* What you have to do *
The data needs to be returned in full, exactly as it reads.

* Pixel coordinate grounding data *
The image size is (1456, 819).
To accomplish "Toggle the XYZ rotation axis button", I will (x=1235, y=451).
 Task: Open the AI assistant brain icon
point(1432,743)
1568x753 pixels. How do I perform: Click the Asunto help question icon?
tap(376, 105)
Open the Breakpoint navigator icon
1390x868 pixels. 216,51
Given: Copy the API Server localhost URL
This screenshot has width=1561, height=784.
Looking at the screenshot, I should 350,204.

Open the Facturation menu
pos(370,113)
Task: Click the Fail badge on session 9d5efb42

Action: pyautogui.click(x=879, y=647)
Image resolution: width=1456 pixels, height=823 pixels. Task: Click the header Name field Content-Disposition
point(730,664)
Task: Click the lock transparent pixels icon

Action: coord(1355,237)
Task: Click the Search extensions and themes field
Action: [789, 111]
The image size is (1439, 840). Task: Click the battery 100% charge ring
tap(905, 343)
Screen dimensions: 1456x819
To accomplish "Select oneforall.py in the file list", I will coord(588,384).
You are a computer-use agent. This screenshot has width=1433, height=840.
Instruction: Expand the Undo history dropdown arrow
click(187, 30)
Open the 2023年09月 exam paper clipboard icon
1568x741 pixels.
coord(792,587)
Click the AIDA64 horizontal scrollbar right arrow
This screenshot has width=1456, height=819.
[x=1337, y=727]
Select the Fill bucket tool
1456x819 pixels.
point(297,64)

* Result *
The image size is (1456, 819).
To accomplish "Toggle the XYZ rotation axis button", I will (x=1235, y=451).
 Task: Open the AI assistant brain icon
point(1432,743)
1568x753 pixels. How do I perform: Click the Asunto help question icon?
tap(376, 105)
Open the Breakpoint navigator icon
1390x868 pixels. 216,51
Given: Copy the API Server localhost URL
This screenshot has width=1561, height=784.
Looking at the screenshot, I should 350,204.

Open the Facturation menu
pos(370,113)
Task: Click the Fail badge on session 9d5efb42

Action: pyautogui.click(x=879, y=647)
Image resolution: width=1456 pixels, height=823 pixels. Task: Click the header Name field Content-Disposition
point(730,664)
Task: Click the lock transparent pixels icon

Action: coord(1355,237)
Task: Click the Search extensions and themes field
Action: [789, 111]
The image size is (1439, 840). Task: Click the battery 100% charge ring
tap(905, 343)
Screen dimensions: 1456x819
To accomplish "Select oneforall.py in the file list", I will coord(588,384).
You are a computer-use agent. This screenshot has width=1433, height=840.
Instruction: Expand the Undo history dropdown arrow
click(187, 30)
Open the 2023年09月 exam paper clipboard icon
1568x741 pixels.
coord(792,587)
Click the AIDA64 horizontal scrollbar right arrow
This screenshot has width=1456, height=819.
[x=1337, y=727]
Select the Fill bucket tool
1456x819 pixels.
point(297,64)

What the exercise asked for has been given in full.